The fidelity of diagnosis was another key finding to come out of ZPMCB-VWD. Most type 1 VWD cases were identified by low VWF:RCo. There was poor correlation between historical and current assays (r2 = 0.22), and diagnostic labs improved after central lab testing.

Next, Dr. Sidonio discussed findings from RENAWI 1 and 2, which are Italian registries of about 1,000 VWF patients that were organized by 12 centers in 2002. The goals are to evaluate the natural history of VWD in Italy and to characterize treatment strategies. According to preliminary findings from the researchers, the biological response to desmopressin (DDAVP) was 69% in those with VWD1, 26% in those with VWD2A, 20% in those with VWD2B, 33% in those with VWD2M, 71% in those with VWD2N, and 0% in those with VWD3 (Blood 2014;123:4037-44).

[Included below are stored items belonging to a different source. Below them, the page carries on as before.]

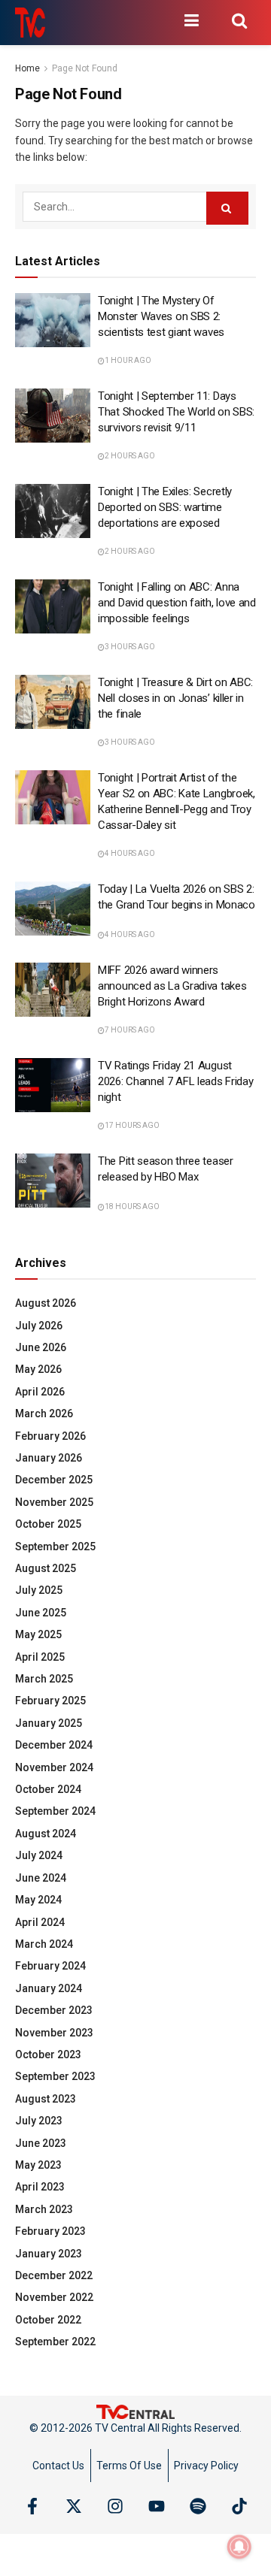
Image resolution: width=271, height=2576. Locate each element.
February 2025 (50, 1701)
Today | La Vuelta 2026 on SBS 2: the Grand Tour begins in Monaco (176, 897)
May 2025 (38, 1634)
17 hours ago (132, 1125)
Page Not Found (84, 68)
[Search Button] (239, 20)
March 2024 (44, 1944)
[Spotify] (198, 2506)
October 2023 (48, 2054)
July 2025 (38, 1590)
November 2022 (54, 2297)
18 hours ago (132, 1206)
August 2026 (45, 1303)
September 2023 (55, 2076)
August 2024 (45, 1834)
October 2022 (48, 2320)
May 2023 (38, 2165)
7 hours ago (130, 1030)
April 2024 (40, 1922)
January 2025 (48, 1723)
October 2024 (48, 1789)
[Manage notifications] (239, 2547)
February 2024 (50, 1966)
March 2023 (44, 2209)
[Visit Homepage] (30, 23)
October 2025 (48, 1524)
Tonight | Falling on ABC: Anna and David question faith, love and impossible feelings (177, 602)
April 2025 (40, 1657)
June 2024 (40, 1878)
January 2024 (48, 1988)
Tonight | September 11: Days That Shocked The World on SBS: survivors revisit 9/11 (176, 411)
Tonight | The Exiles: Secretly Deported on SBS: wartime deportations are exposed (165, 507)
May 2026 (38, 1369)
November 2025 (54, 1502)
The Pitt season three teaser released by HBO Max (165, 1169)
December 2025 (54, 1480)
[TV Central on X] (73, 2506)
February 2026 (50, 1436)
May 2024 (38, 1900)
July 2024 (38, 1855)
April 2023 (40, 2187)
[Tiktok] (239, 2506)
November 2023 (54, 2033)
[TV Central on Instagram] (115, 2506)
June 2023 (40, 2143)
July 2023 (38, 2121)
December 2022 (54, 2275)
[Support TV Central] (135, 2411)
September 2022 (55, 2342)
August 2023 (45, 2099)
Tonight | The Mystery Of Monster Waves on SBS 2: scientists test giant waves (161, 316)
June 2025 (40, 1613)
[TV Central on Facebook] (32, 2506)
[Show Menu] (191, 20)
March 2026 (44, 1413)
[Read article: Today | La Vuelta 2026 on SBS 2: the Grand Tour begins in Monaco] (52, 908)
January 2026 (48, 1458)
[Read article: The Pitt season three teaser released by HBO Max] (52, 1180)
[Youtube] (156, 2506)
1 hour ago (128, 360)
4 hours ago (130, 853)
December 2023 (54, 2010)
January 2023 (48, 2254)
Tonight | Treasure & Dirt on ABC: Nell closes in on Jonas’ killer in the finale (175, 698)
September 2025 (55, 1546)
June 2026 (40, 1347)
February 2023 (50, 2231)
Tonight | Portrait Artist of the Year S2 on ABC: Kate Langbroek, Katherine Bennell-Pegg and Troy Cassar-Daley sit (176, 801)
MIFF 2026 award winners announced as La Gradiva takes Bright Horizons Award (172, 985)
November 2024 (54, 1767)
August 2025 (45, 1568)
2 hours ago (130, 456)
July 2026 (38, 1326)
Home (27, 68)
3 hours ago (130, 646)
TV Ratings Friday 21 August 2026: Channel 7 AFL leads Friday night (175, 1081)
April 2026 (40, 1392)
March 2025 (44, 1679)
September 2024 (55, 1811)
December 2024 (54, 1745)
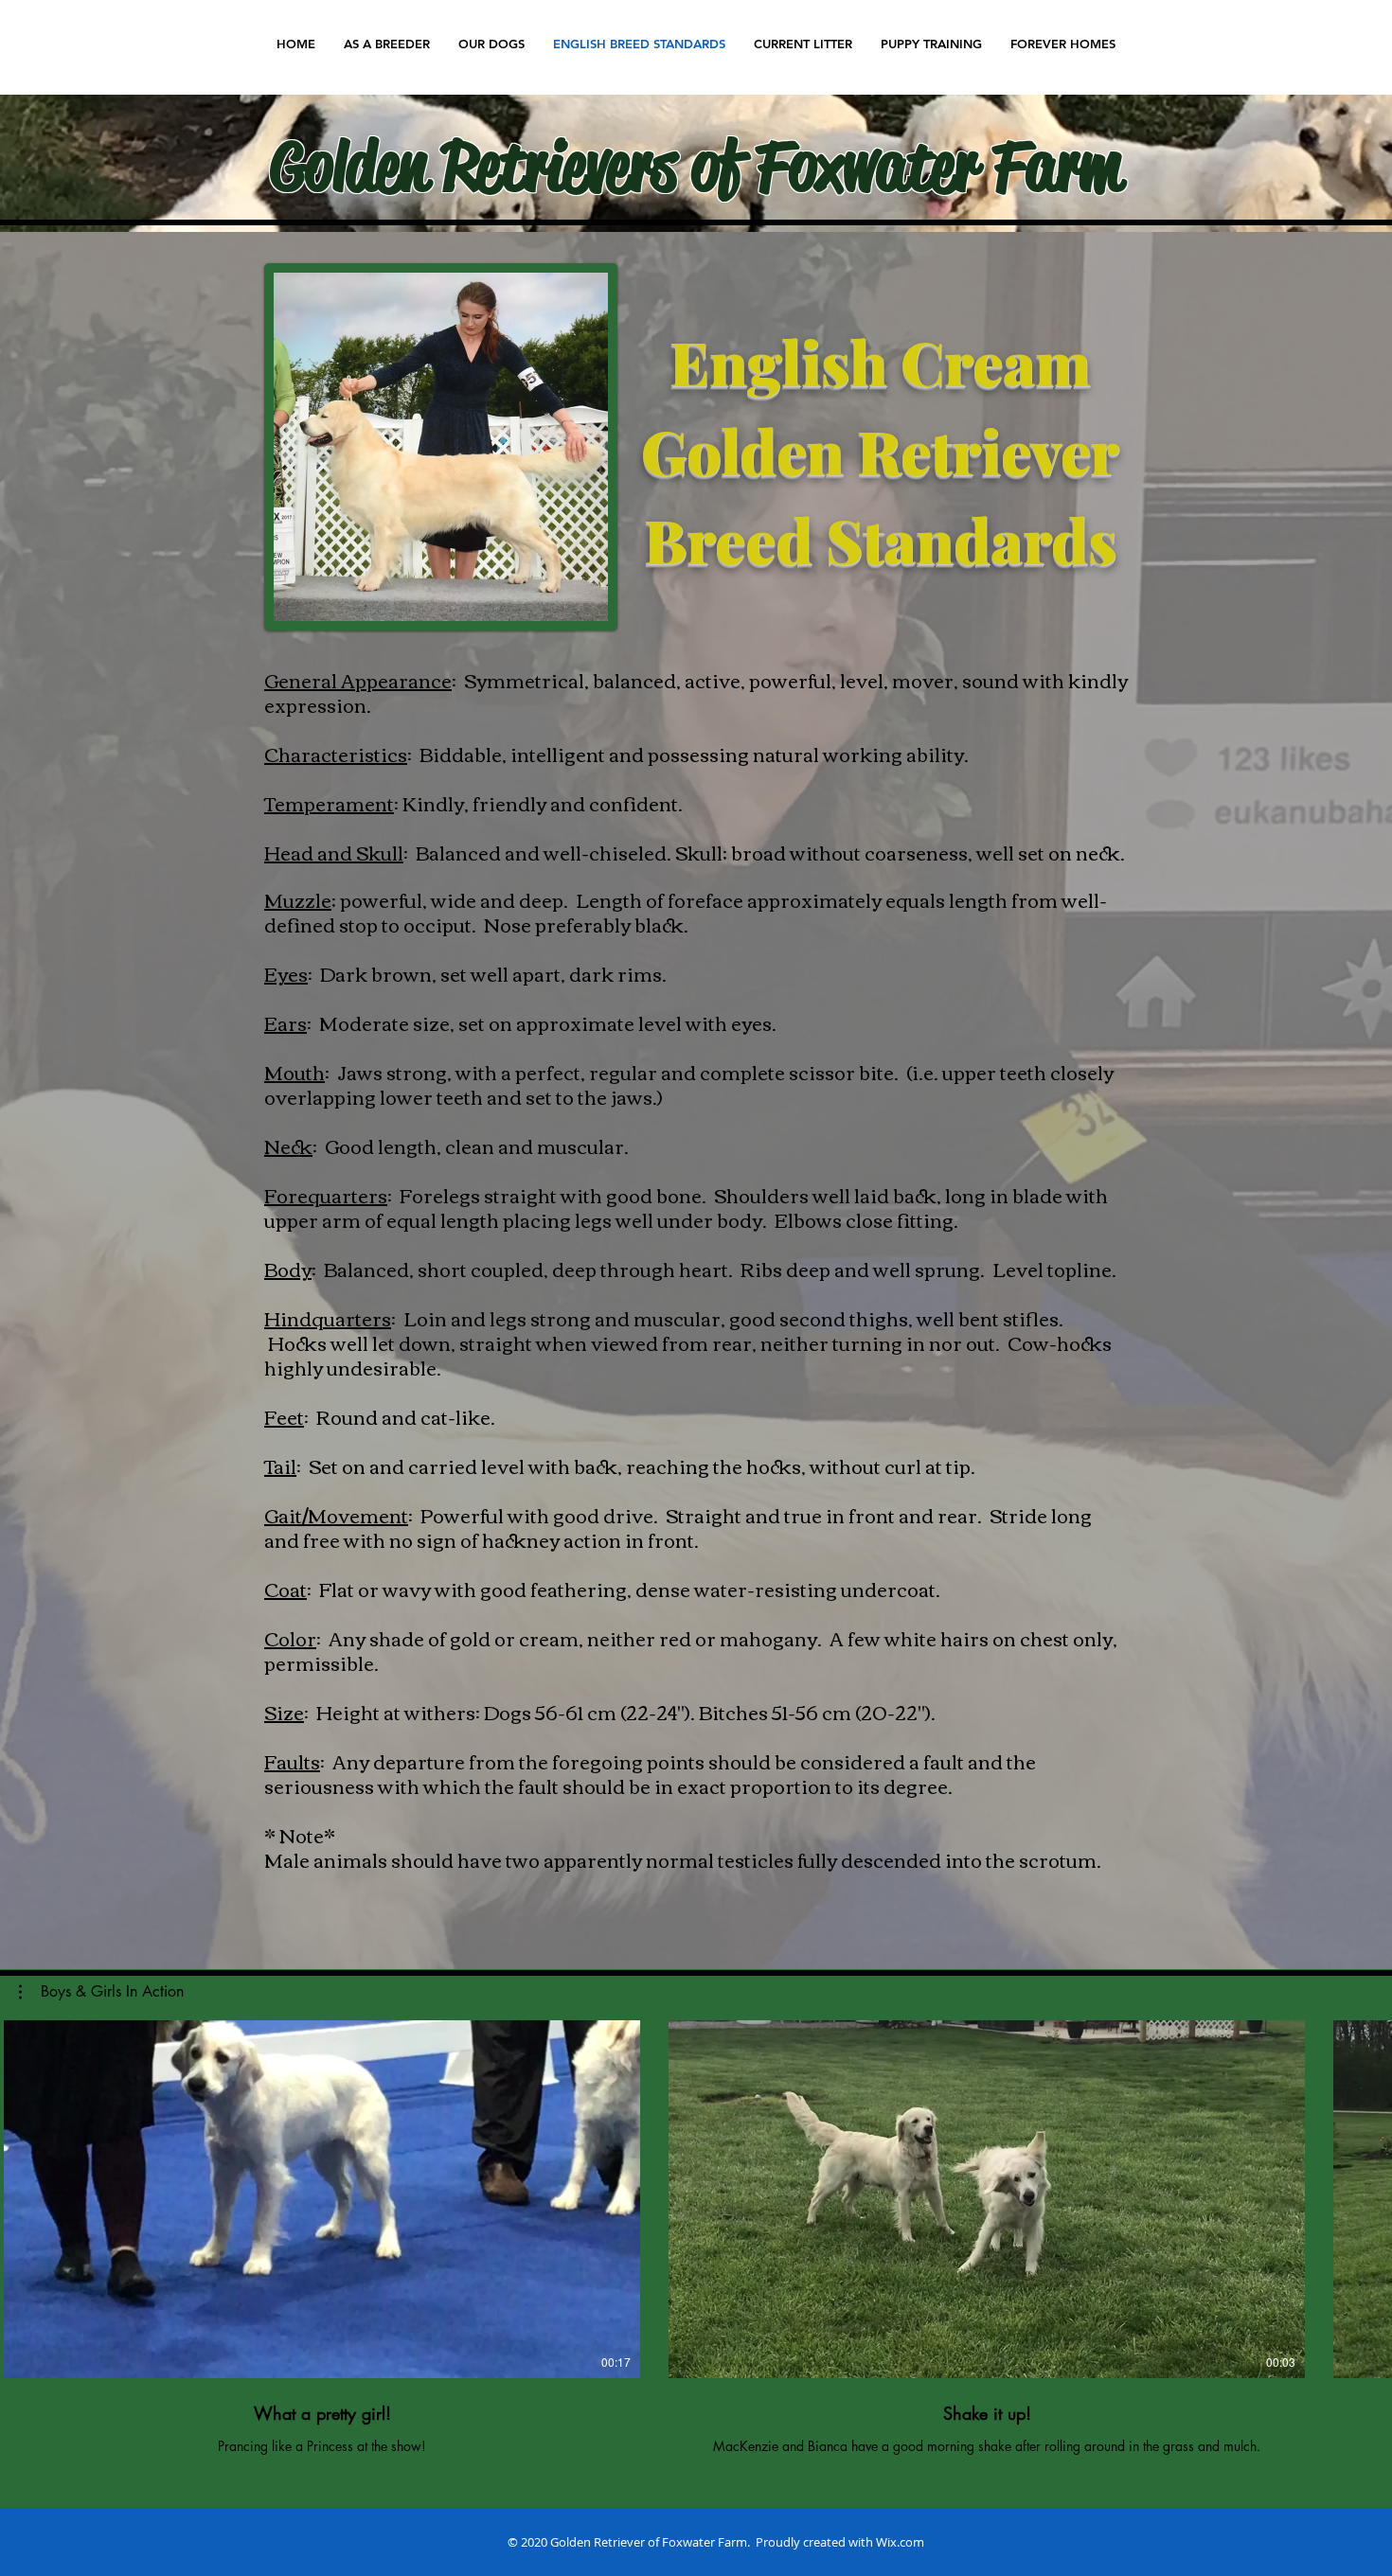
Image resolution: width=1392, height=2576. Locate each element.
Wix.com (900, 2541)
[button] (101, 1991)
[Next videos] (1366, 2195)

These researchers also found that a mean bleeding score of 3.5 corresponds to a VWF:RCo score of 30 U/dL or greater. “This indicates that there is something slightly different about patients that are above and below that threshold,” Dr. Sidonio said. “I think that’s something we’ve all been struggling with: trying to understand where the differences are and how aggressively we should be treating our patients with mild VWD.”

Another effort, The Willebrand in the Netherlands’ study (WiN), is a prospective cohort trial of about 700 patients with types 1, 2, and 3 VWD from 12 centers in that country (Blood 2008;112:4510). It was the first large study to use VWF propeptide (pp) to discriminate between severe type 1 and type 3 VWD. It also found that type 2 VWD is more characterized by increased clearance in VWF in contrast to type 1 VWD, leading to higher VWFpp/VWF:Ag ratio. In addition, in type 1 VWD, antigen rates increased about 3.5 U/dL per decade, RCo increased about 9.5 U/dL per decade, and Factor VIII: C increased about 7.1 U/dL per decade (J Thromb Haemost. 2014; 12[7]:1066-75).